◆ Aim of the exercise
Only the number is wanted: how many lines in the data contain "screenshot"?

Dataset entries
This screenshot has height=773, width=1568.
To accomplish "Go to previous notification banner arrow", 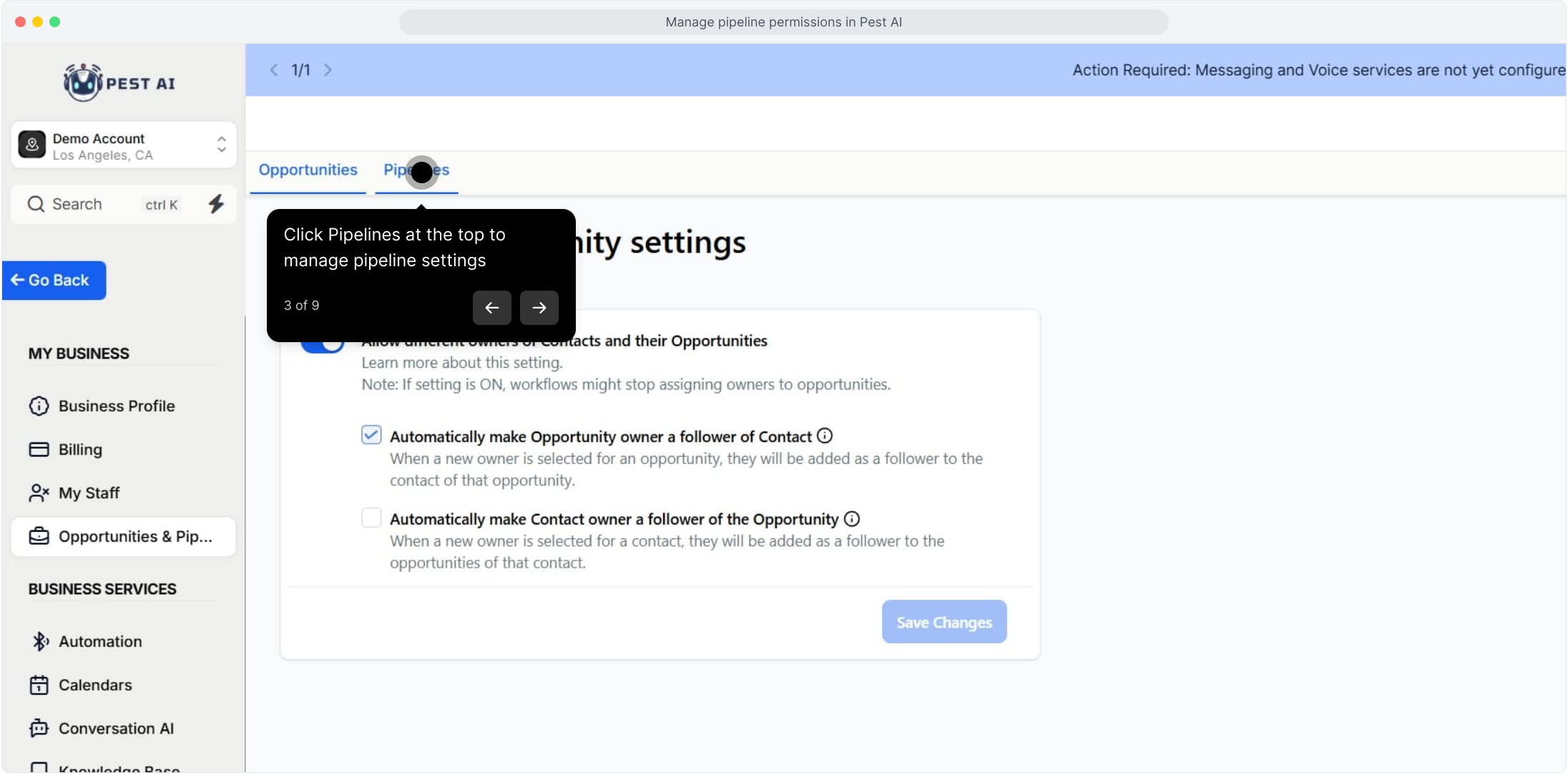I will 273,70.
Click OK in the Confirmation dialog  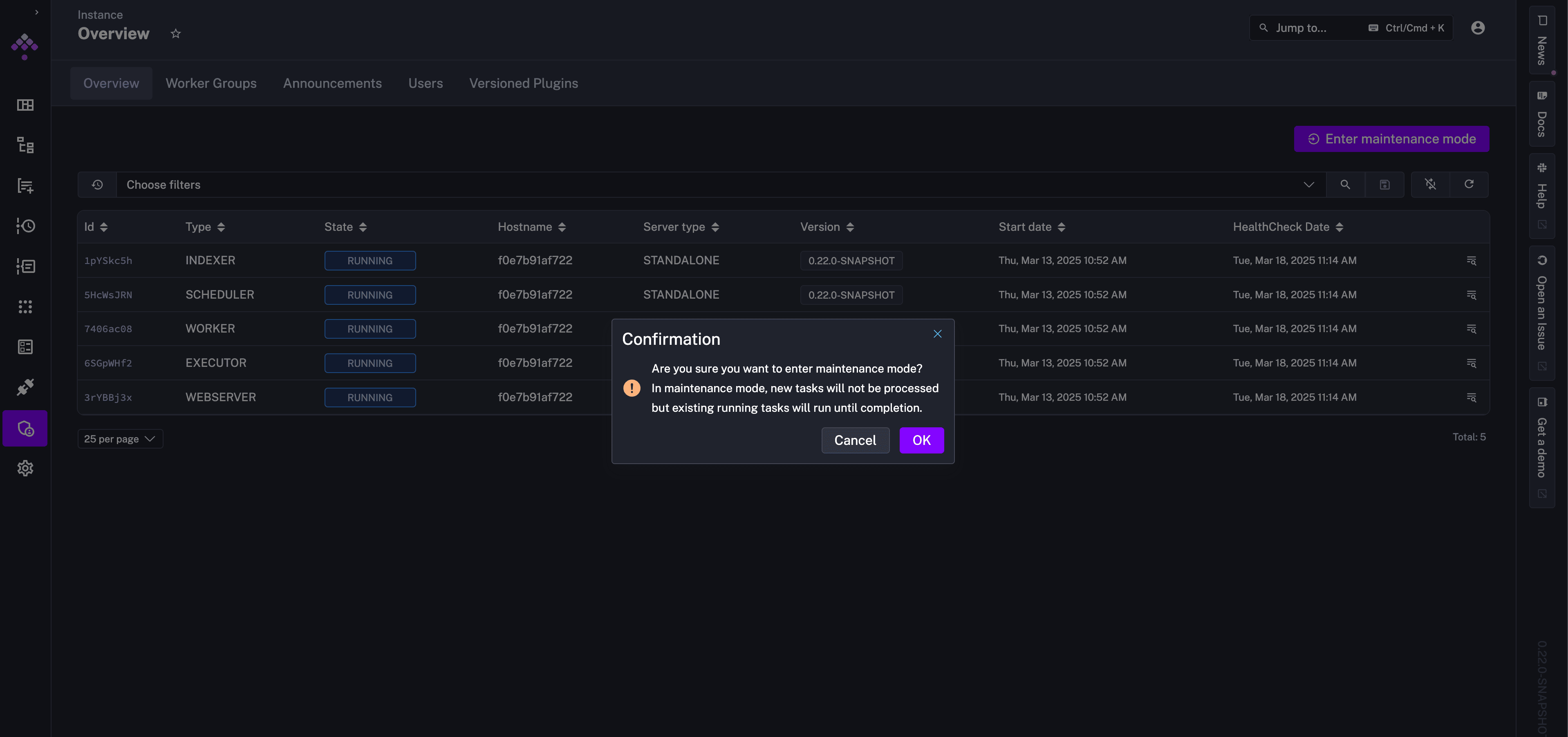(921, 440)
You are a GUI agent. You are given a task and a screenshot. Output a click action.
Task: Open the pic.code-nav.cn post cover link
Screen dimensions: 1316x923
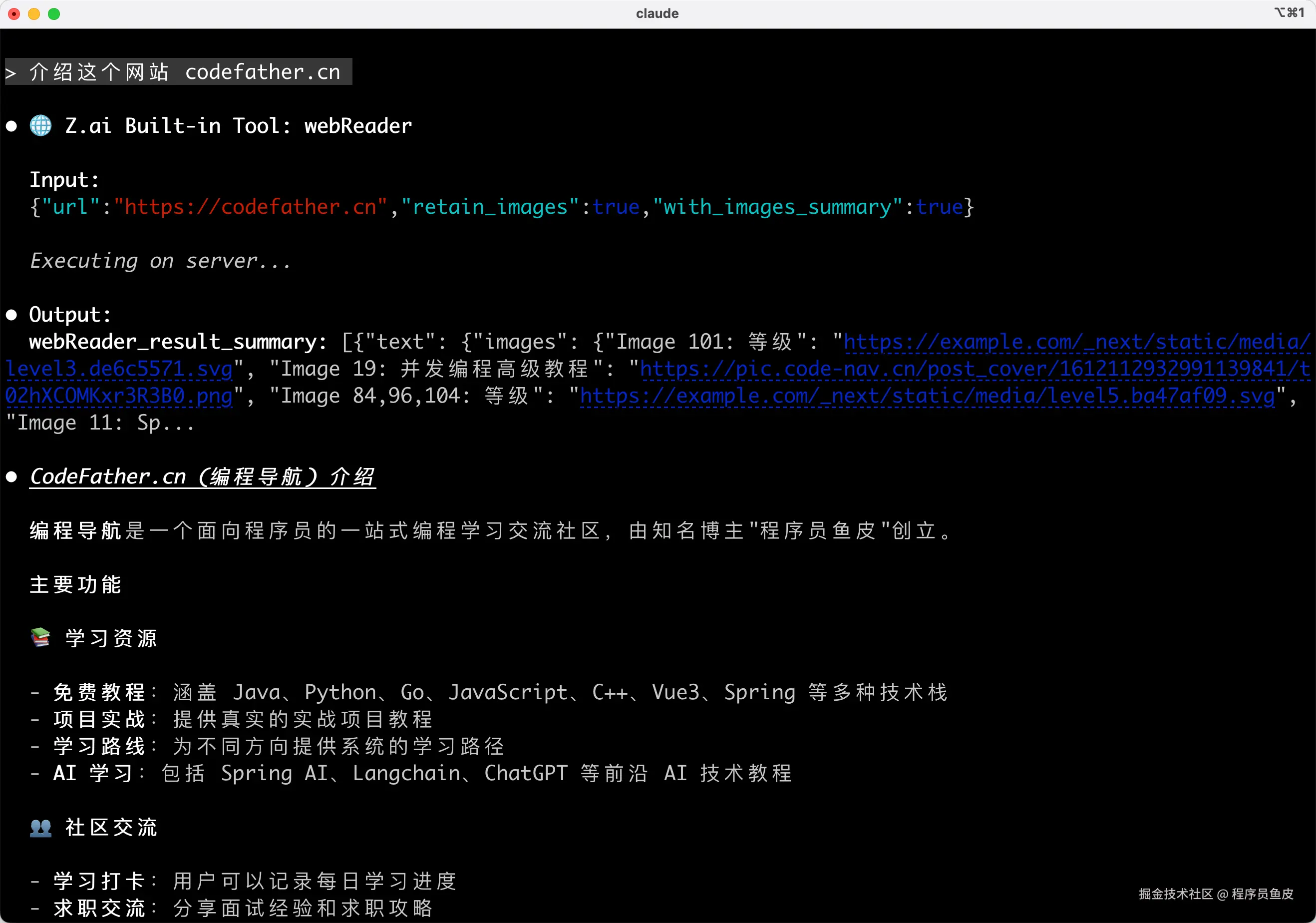975,369
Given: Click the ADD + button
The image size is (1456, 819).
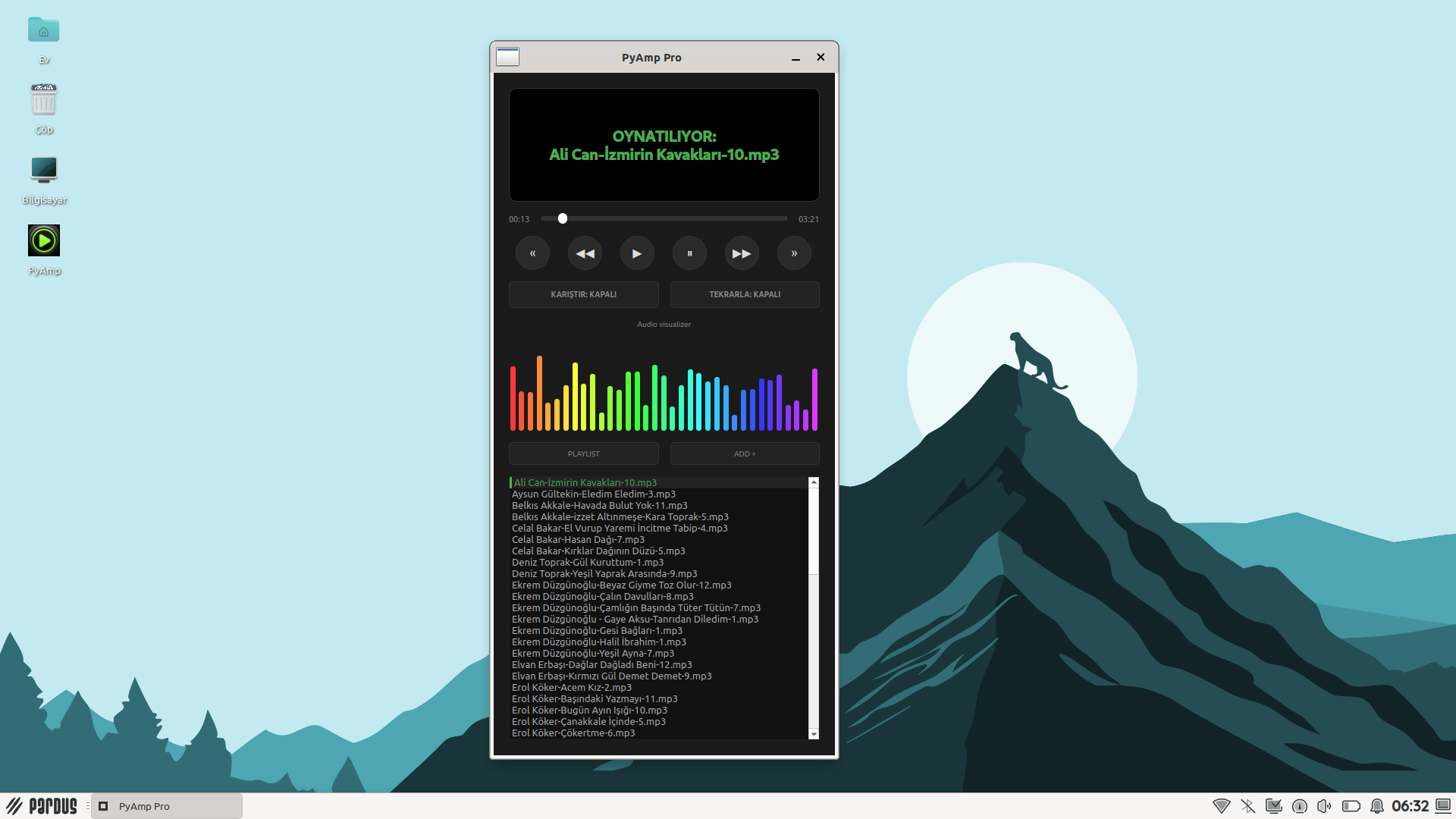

◆ Task result
2